Do we need two !s or is just one ! enough?

> +                               return false;
> +                       if (old->stack[spi].spilled_ptr.ref_obj_id &&
> +                           !check_ids(old->stack[spi].spilled_ptr.ref_obj_id,
> +                                      cur->stack[spi].spilled_ptr.ref_obj_id, idmap))
> +                               return false;
> +                       WARN_ON_ONCE(i % BPF_REG_SIZE);
> +                       i += BPF_REG_SIZE - 1;
> +                       continue;
> +               }
>                 if (i % BPF_REG_SIZE != BPF_REG_SIZE - 1)
>                         continue;
>                 if (!is_spilled_reg(&old->stack[spi]))
> --
> 2.38.0
>
Kumar Kartikeya Dwivedi Nov. 9, 2022, 6:39 p.m. UTC | #2
On Wed, Nov 09, 2022 at 01:52:50AM IST, Joanne Koong wrote:
> On Tue, Oct 18, 2022 at 6:59 AM Kumar Kartikeya Dwivedi
> <memxor@gmail.com> wrote:
> >
> > The root of the problem is missing liveness marking for STACK_DYNPTR
> > slots. This leads to all kinds of problems inside stacksafe.
> >
> > The verifier by default inside stacksafe ignores spilled_ptr in stack
> > slots which do not have REG_LIVE_READ marks. Since this is being checked
> > in the 'old' explored state, it must have already done clean_live_states
> > for this old bpf_func_state. Hence, it won't be receiving any more
> > liveness marks from to be explored insns (it has received REG_LIVE_DONE
> > marking from liveness point of view).
>
> To summarize, your last two sentences are saying that once an "old"
> state has been explored, its liveness will never be modified when the
> verifier explores other newer states, correct?
>

Yes, once you enter is_state_visited for a prune point with the current state,
it will do clean_live_states for all existing states at that insn_idx (with the
same callsite) for states with branches == 0. The branches counter keeps track
of currently being explored paths. It is always 1 by default for cur.]

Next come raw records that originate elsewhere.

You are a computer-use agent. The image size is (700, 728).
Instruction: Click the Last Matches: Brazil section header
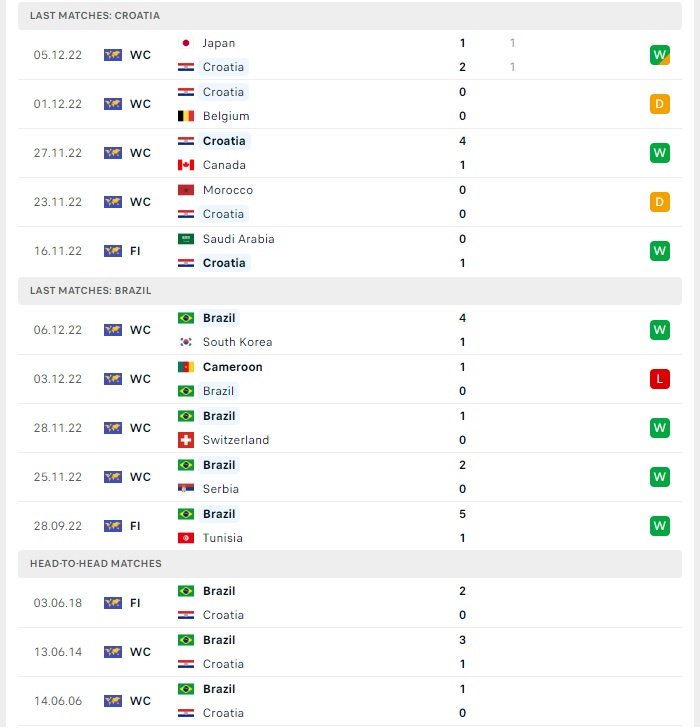[350, 291]
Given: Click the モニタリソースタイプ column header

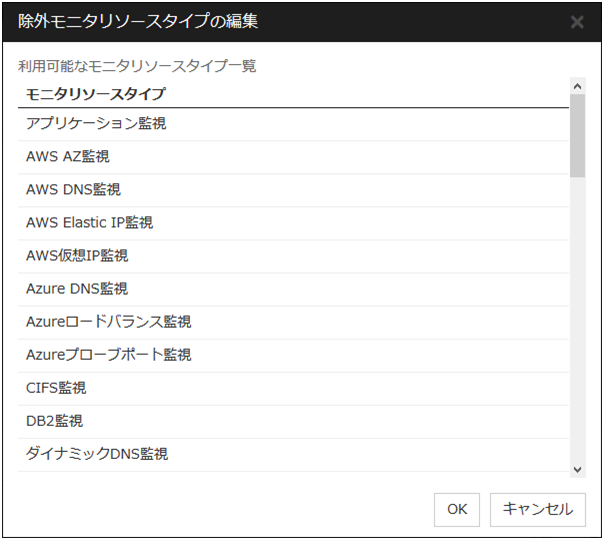Looking at the screenshot, I should 96,95.
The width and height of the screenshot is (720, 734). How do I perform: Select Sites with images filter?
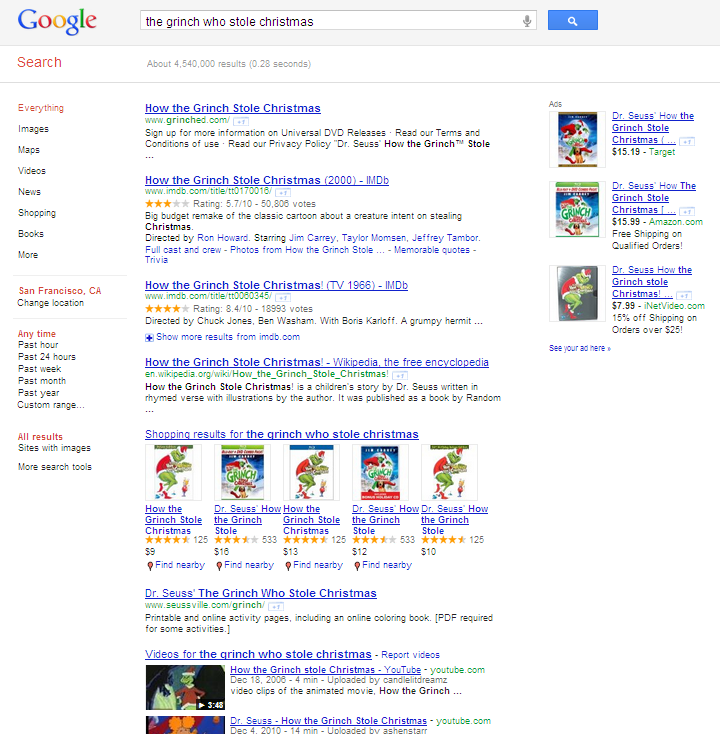pyautogui.click(x=54, y=448)
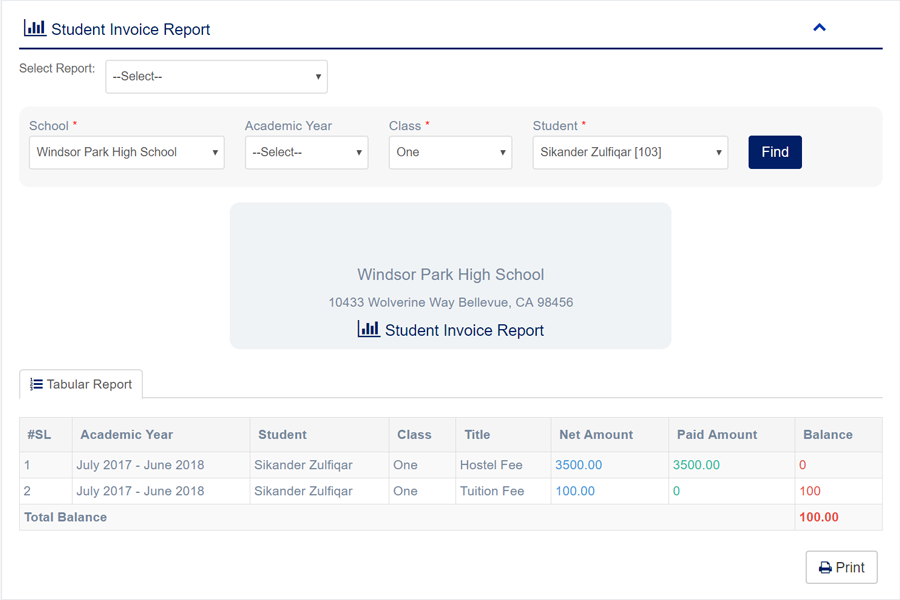Image resolution: width=900 pixels, height=600 pixels.
Task: Click serial number 1 in first row
Action: click(27, 465)
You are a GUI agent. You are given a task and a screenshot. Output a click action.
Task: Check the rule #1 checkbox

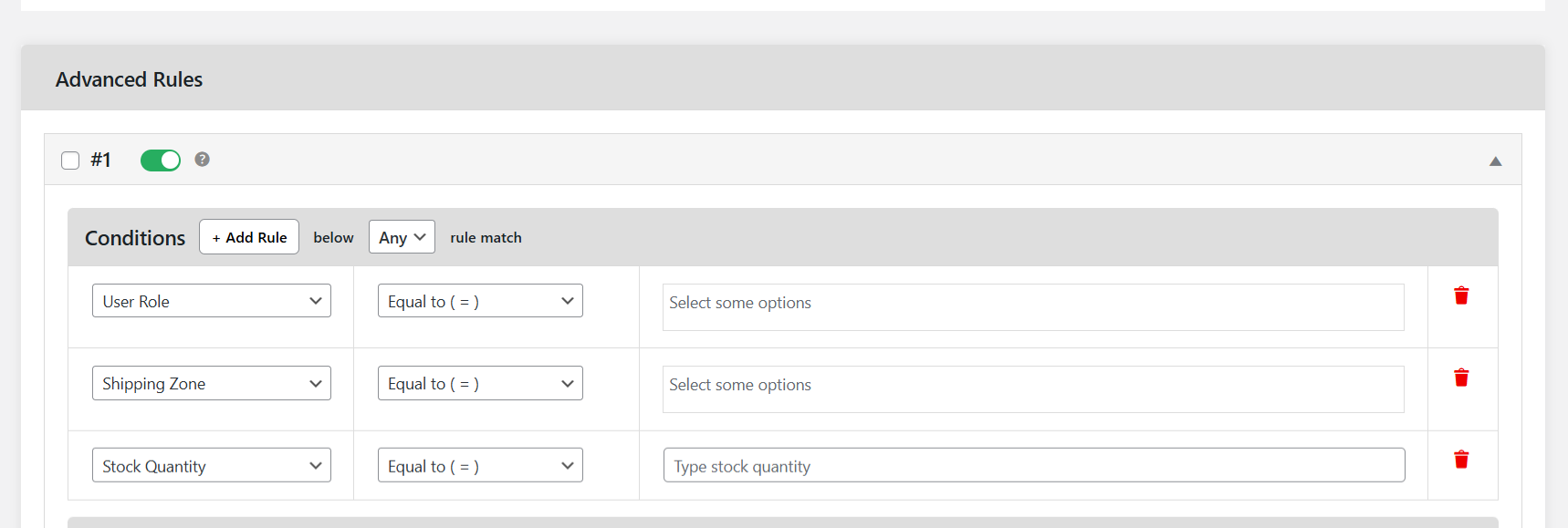pyautogui.click(x=70, y=160)
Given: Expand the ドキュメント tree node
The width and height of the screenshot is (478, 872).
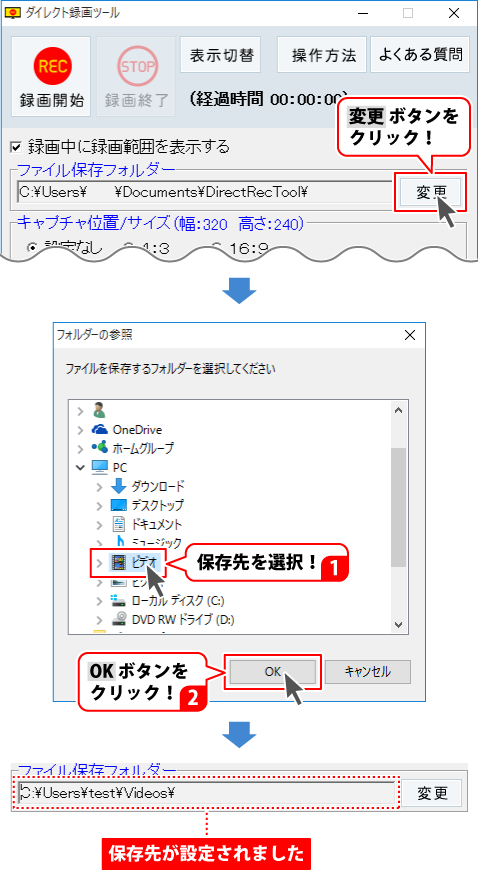Looking at the screenshot, I should [x=99, y=524].
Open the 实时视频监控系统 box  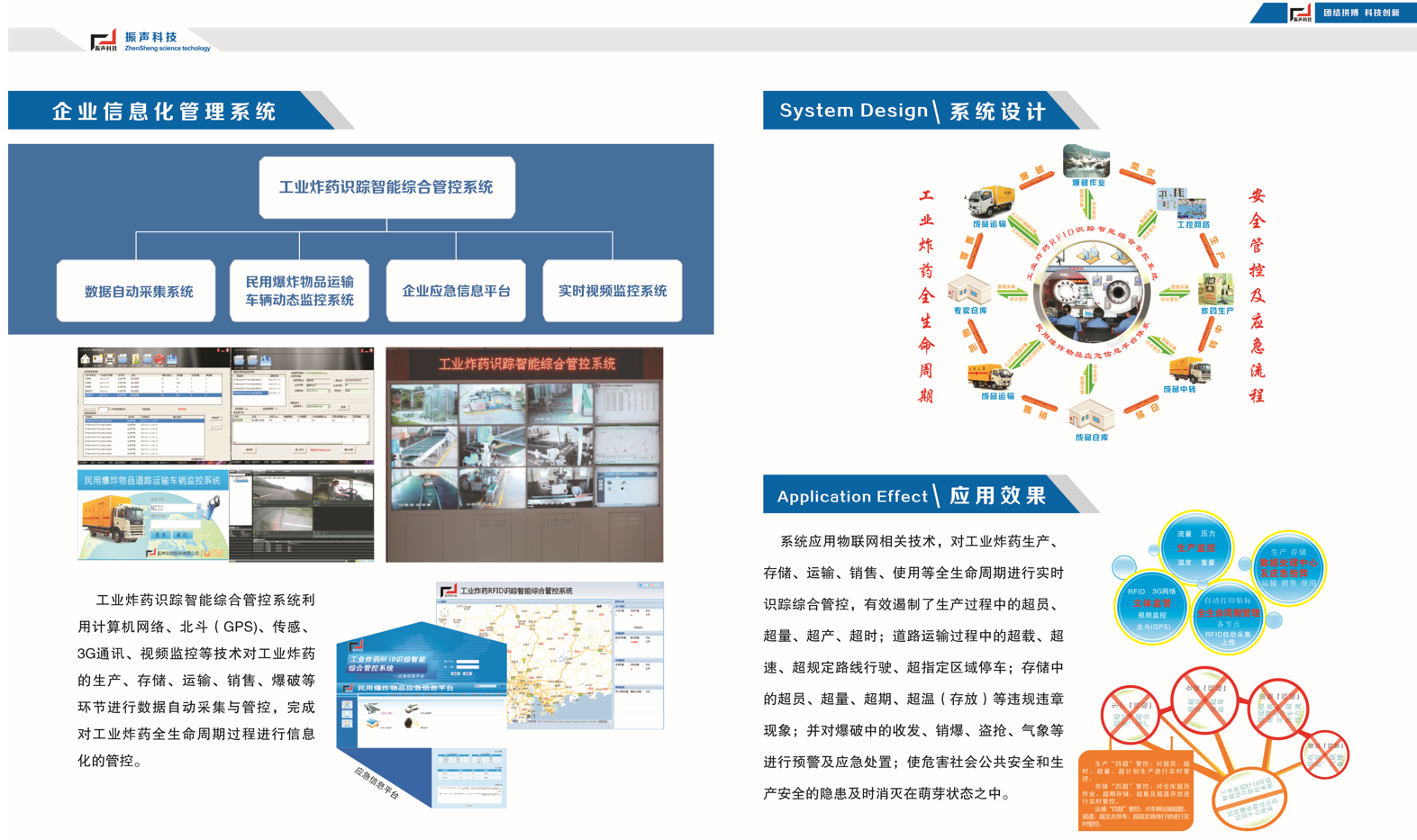[x=613, y=291]
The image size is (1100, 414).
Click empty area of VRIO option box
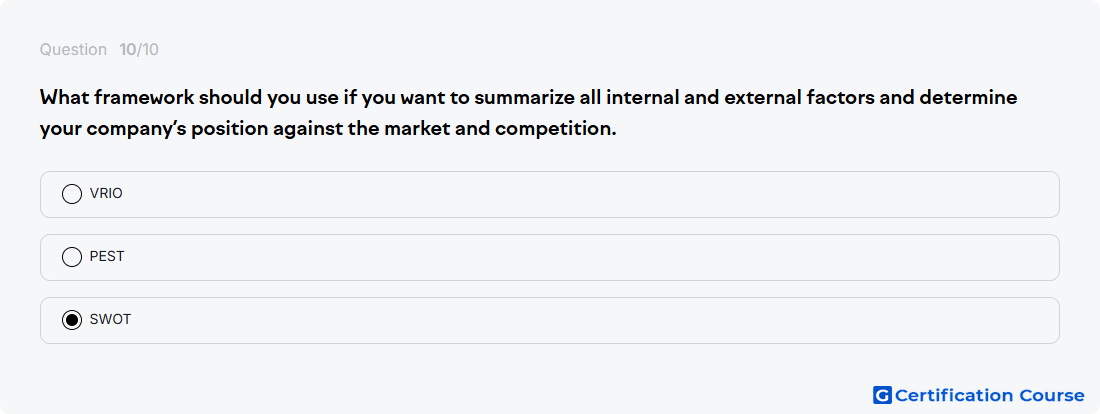click(x=589, y=194)
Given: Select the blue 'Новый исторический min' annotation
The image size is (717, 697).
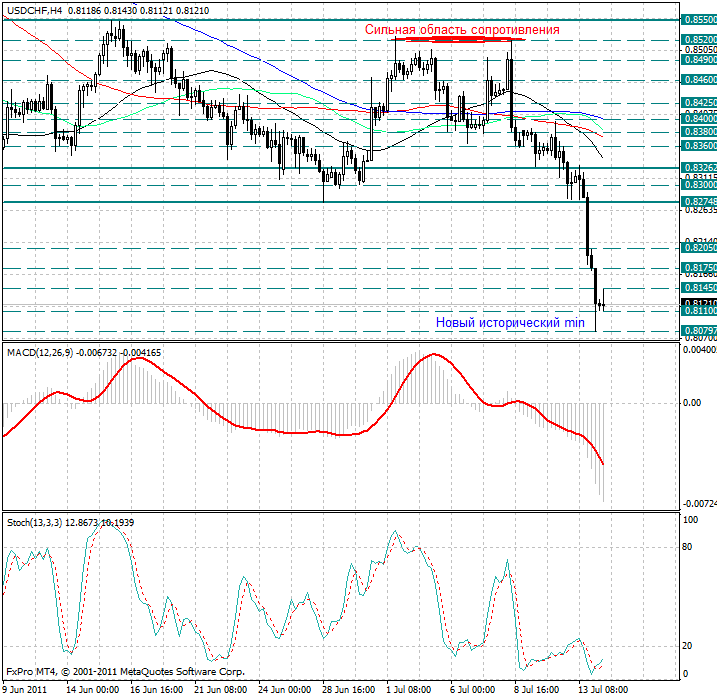Looking at the screenshot, I should tap(509, 323).
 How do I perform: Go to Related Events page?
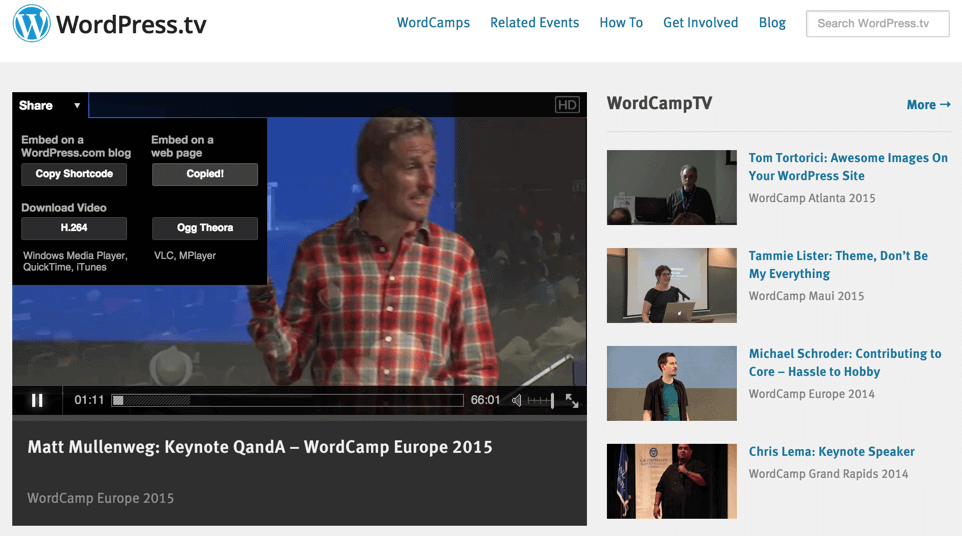click(534, 23)
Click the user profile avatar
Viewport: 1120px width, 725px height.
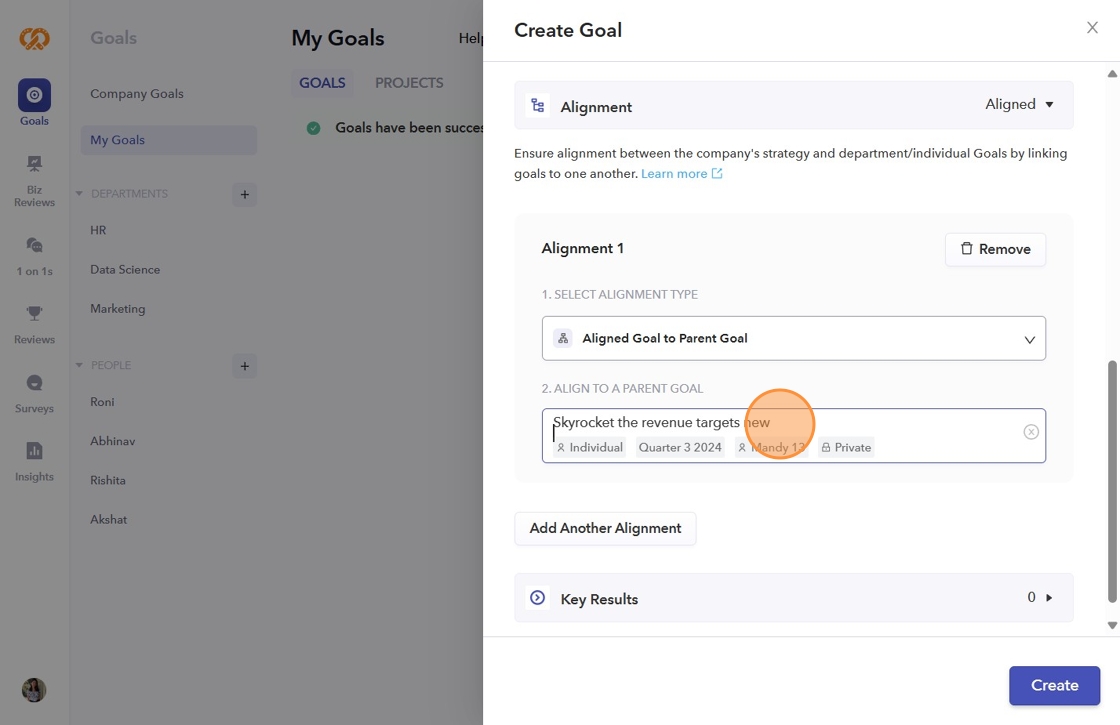34,690
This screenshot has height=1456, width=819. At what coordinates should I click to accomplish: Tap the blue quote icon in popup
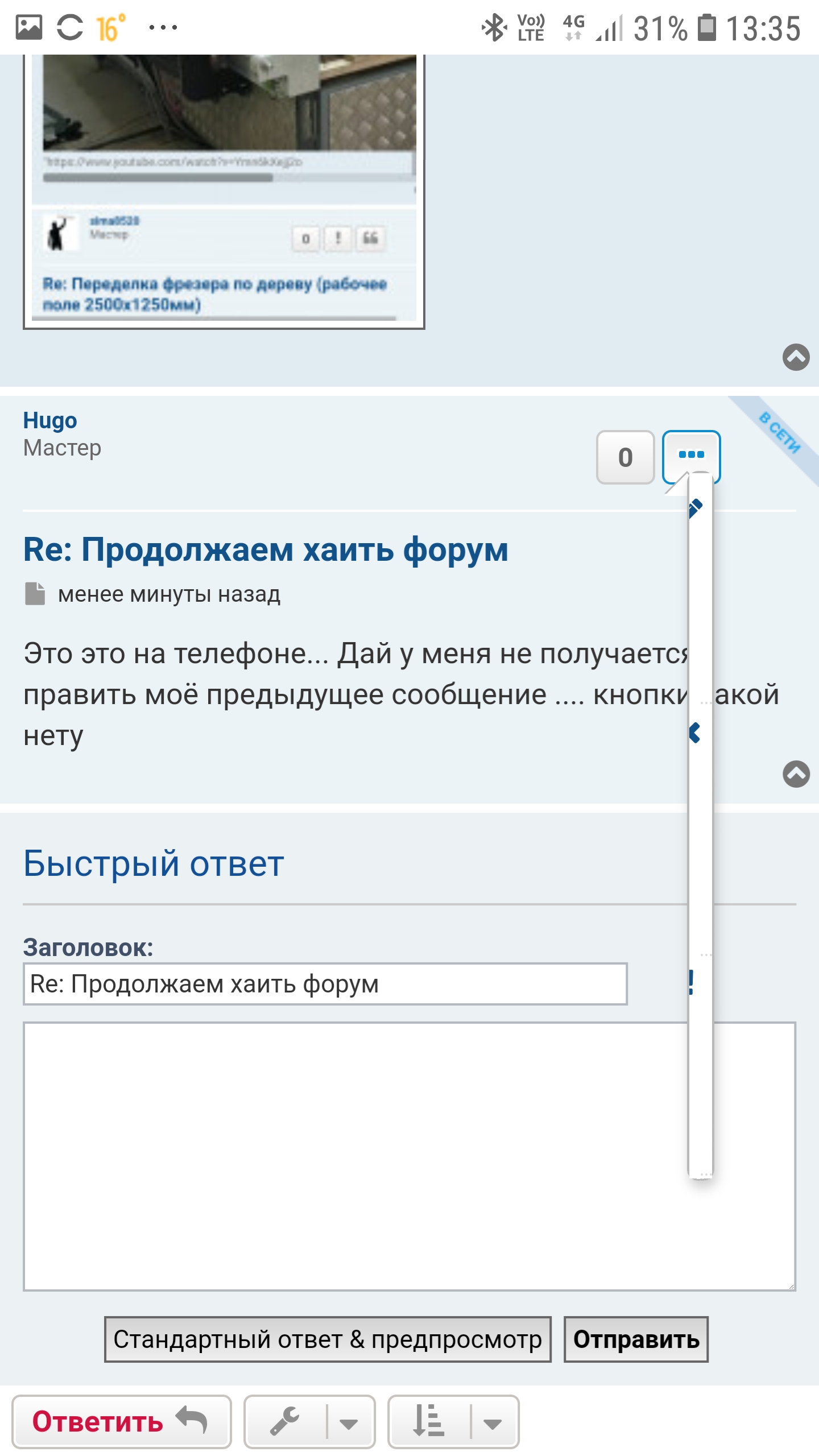point(695,733)
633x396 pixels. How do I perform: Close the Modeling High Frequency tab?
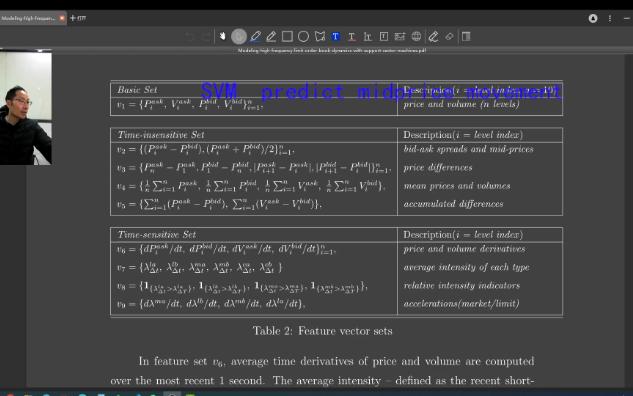coord(62,18)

So it is not ok to set REG_LIVE_DONE for them when branches > 0, as it shows
that there are still other paths that need to be explored and this is possibly a
parent of those.

So when branches == 0, it becomes a completely explored state with nothing left
to be simulated for it. It will be receiving no more liveness marks from
anything, so we can set REG_LIVE_DONE for its regs.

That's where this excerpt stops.